Word for word, restate each entry in the listing below.

Segment Start: Input records

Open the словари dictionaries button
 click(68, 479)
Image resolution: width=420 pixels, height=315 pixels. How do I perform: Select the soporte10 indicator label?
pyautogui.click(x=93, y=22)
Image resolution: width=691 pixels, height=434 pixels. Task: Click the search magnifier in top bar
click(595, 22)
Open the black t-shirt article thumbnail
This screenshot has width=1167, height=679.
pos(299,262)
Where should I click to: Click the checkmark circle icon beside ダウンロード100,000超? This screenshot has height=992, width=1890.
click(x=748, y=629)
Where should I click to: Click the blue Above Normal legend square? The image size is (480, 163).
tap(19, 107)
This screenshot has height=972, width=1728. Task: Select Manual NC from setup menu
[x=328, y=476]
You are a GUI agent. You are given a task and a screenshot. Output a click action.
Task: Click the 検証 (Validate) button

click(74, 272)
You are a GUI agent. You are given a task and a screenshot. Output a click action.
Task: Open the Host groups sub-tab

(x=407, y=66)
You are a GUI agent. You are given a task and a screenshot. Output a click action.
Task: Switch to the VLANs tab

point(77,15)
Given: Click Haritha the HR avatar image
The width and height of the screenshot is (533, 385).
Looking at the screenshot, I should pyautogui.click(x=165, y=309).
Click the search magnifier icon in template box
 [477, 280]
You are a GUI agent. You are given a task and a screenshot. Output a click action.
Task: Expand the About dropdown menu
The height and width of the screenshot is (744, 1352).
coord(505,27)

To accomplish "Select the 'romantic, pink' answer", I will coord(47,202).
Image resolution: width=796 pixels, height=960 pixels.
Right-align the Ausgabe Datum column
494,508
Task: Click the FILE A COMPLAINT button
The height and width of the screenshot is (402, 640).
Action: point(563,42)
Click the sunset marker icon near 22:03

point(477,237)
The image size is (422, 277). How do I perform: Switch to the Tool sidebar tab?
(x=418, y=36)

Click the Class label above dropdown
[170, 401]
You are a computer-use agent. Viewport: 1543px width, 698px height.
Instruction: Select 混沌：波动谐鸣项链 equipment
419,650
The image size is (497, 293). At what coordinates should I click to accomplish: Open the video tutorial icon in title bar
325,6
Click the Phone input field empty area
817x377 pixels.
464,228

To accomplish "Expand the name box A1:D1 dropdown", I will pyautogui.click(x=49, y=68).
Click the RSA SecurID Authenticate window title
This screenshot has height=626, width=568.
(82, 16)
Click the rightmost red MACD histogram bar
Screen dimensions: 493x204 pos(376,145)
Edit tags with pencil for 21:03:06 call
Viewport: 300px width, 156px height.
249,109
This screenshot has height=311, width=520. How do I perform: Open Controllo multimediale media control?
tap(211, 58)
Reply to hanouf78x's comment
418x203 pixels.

Segment End: Input records

◆ **Task answer**
Open the словари dictionaries button
 click(68, 479)
Image resolution: width=420 pixels, height=315 pixels. How do I perform: Select the soporte10 indicator label?
pyautogui.click(x=93, y=22)
Image resolution: width=691 pixels, height=434 pixels. Task: Click the search magnifier in top bar
click(595, 22)
Open the black t-shirt article thumbnail
This screenshot has width=1167, height=679.
pos(299,262)
Where should I click to: Click the checkmark circle icon beside ダウンロード100,000超? This screenshot has height=992, width=1890.
click(x=748, y=629)
Where should I click to: Click the blue Above Normal legend square? The image size is (480, 163).
tap(19, 107)
This screenshot has height=972, width=1728. Task: Select Manual NC from setup menu
[x=328, y=476]
You are a GUI agent. You are given a task and a screenshot. Output a click action.
Task: Click the 検証 (Validate) button

click(74, 272)
You are a GUI agent. You are given a task and a screenshot. Output a click action.
Task: Open the Host groups sub-tab

(x=407, y=66)
You are a GUI agent. You are given a task and a screenshot. Output a click action.
Task: Switch to the VLANs tab

point(77,15)
Given: Click Haritha the HR avatar image
The width and height of the screenshot is (533, 385).
Looking at the screenshot, I should pyautogui.click(x=165, y=309).
Click the search magnifier icon in template box
 [477, 280]
You are a GUI agent. You are given a task and a screenshot. Output a click action.
Task: Expand the About dropdown menu
The height and width of the screenshot is (744, 1352).
coord(505,27)

To accomplish "Select the 'romantic, pink' answer", I will coord(47,202).
Image resolution: width=796 pixels, height=960 pixels.
Right-align the Ausgabe Datum column
494,508
Task: Click the FILE A COMPLAINT button
The height and width of the screenshot is (402, 640).
Action: point(563,42)
Click the sunset marker icon near 22:03

point(477,237)
The image size is (422, 277). How do I perform: Switch to the Tool sidebar tab?
(x=418, y=36)

Click the Class label above dropdown
[170, 401]
You are a computer-use agent. Viewport: 1543px width, 698px height.
Instruction: Select 混沌：波动谐鸣项链 equipment
419,650
The image size is (497, 293). At what coordinates should I click to accomplish: Open the video tutorial icon in title bar
325,6
Click the Phone input field empty area
817x377 pixels.
464,228

To accomplish "Expand the name box A1:D1 dropdown", I will pyautogui.click(x=49, y=68).
Click the RSA SecurID Authenticate window title
This screenshot has height=626, width=568.
(82, 16)
Click the rightmost red MACD histogram bar
Screen dimensions: 493x204 pos(376,145)
Edit tags with pencil for 21:03:06 call
Viewport: 300px width, 156px height.
249,109
This screenshot has height=311, width=520. How do I perform: Open Controllo multimediale media control?
tap(211, 58)
Reply to hanouf78x's comment
418x203 pixels.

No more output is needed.